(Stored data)
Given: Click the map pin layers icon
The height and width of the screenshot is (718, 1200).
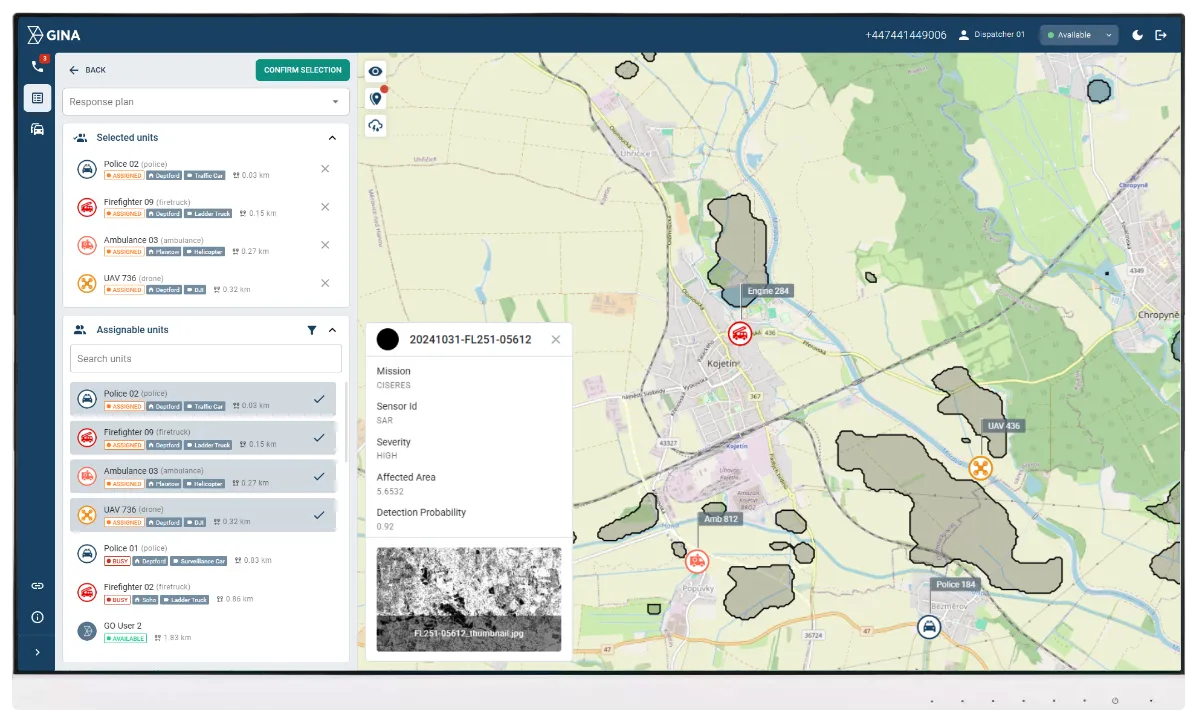Looking at the screenshot, I should tap(374, 98).
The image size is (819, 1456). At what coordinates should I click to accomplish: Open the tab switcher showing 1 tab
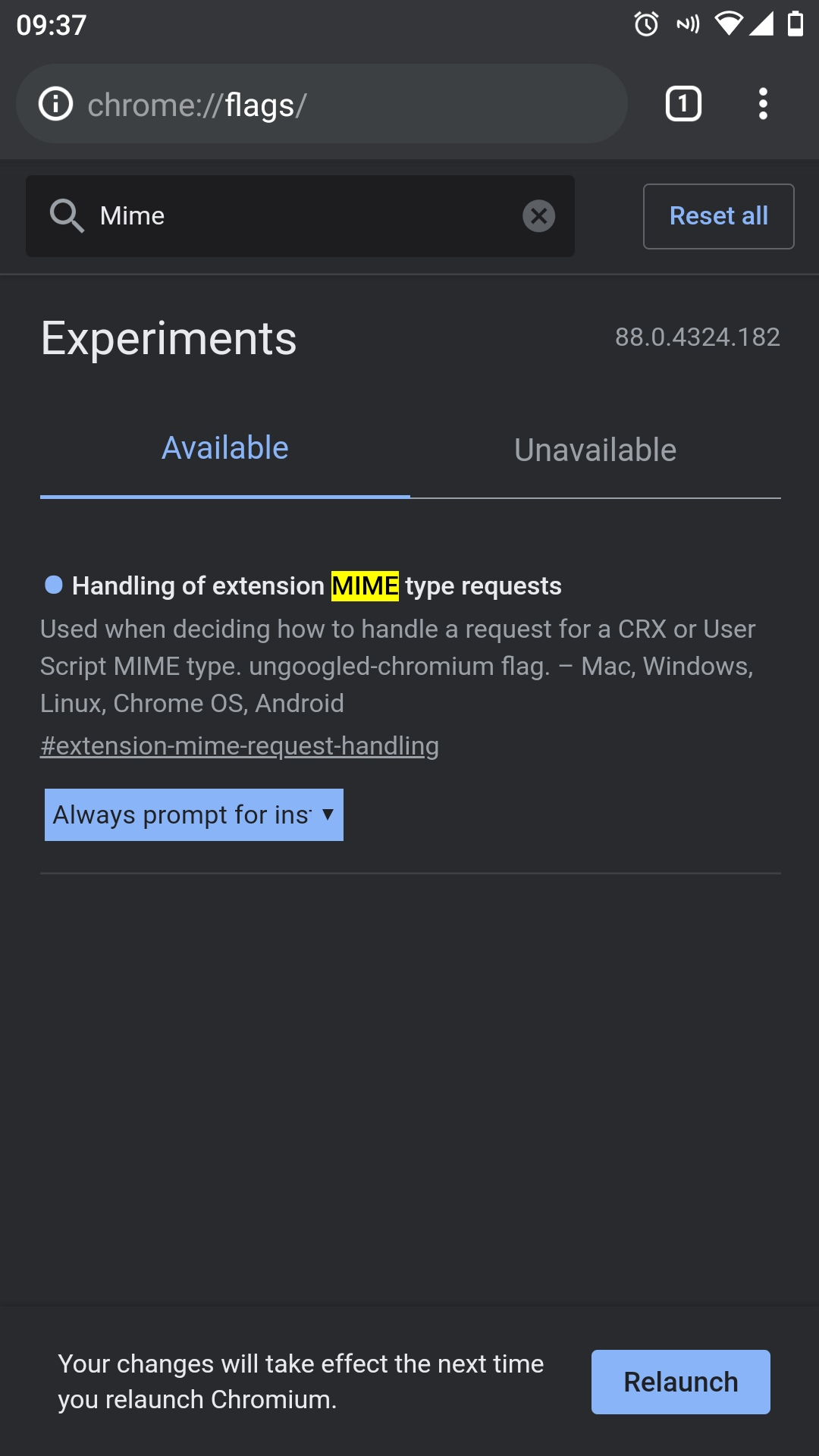click(x=683, y=104)
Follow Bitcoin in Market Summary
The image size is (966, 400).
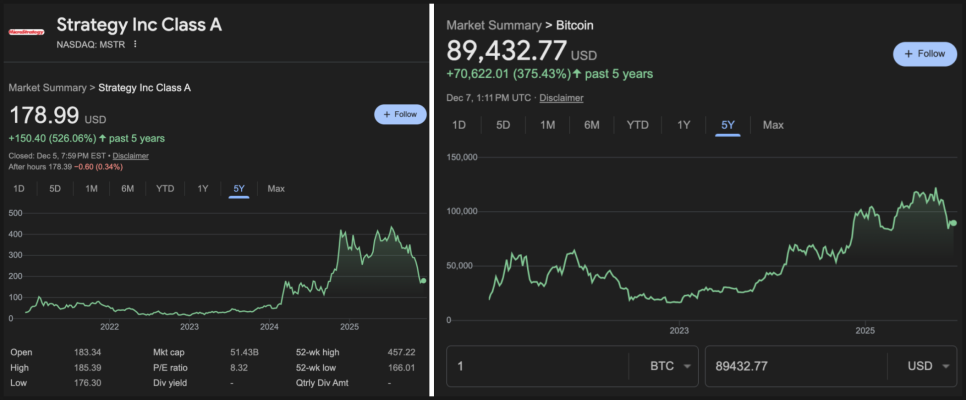tap(925, 53)
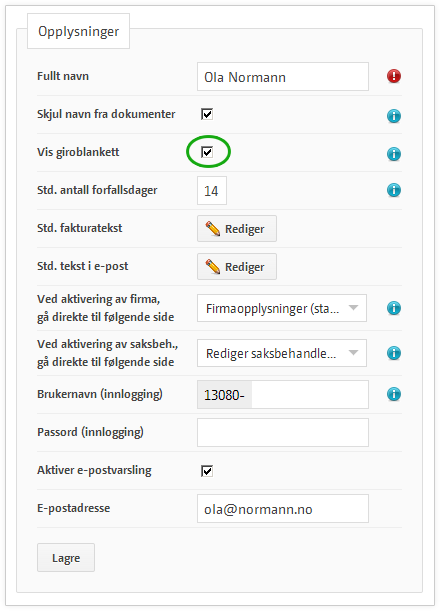Click Rediger button for Std. tekst i e-post
This screenshot has height=611, width=440.
pos(237,267)
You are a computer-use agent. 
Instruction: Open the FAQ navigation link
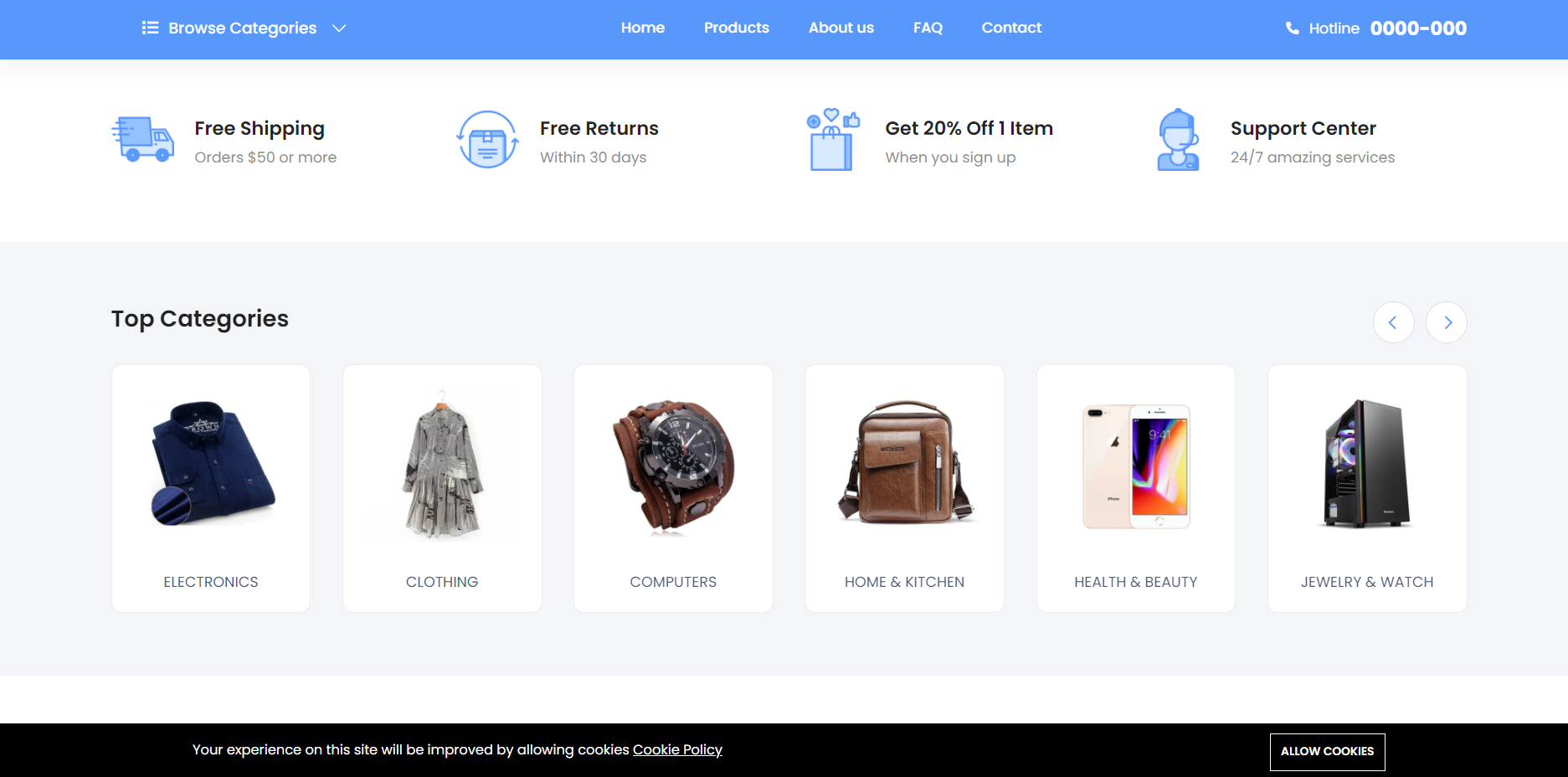[x=928, y=28]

**Exercise directions:** Your copy of the records must match them exactly, except that no pictures appear in it.

**Expected answer:**
Given: Click the map pin layers icon
The height and width of the screenshot is (718, 1200).
Looking at the screenshot, I should tap(374, 98).
The image size is (819, 1456). At what coordinates should I click to accomplish: Open the tab switcher showing 1 tab
click(x=683, y=104)
Follow Bitcoin in Market Summary
The image size is (966, 400).
tap(925, 53)
Click Rediger button for Std. tekst i e-post
This screenshot has height=611, width=440.
pos(237,267)
You are a computer-use agent. 
Instruction: Open the FAQ navigation link
[x=928, y=28]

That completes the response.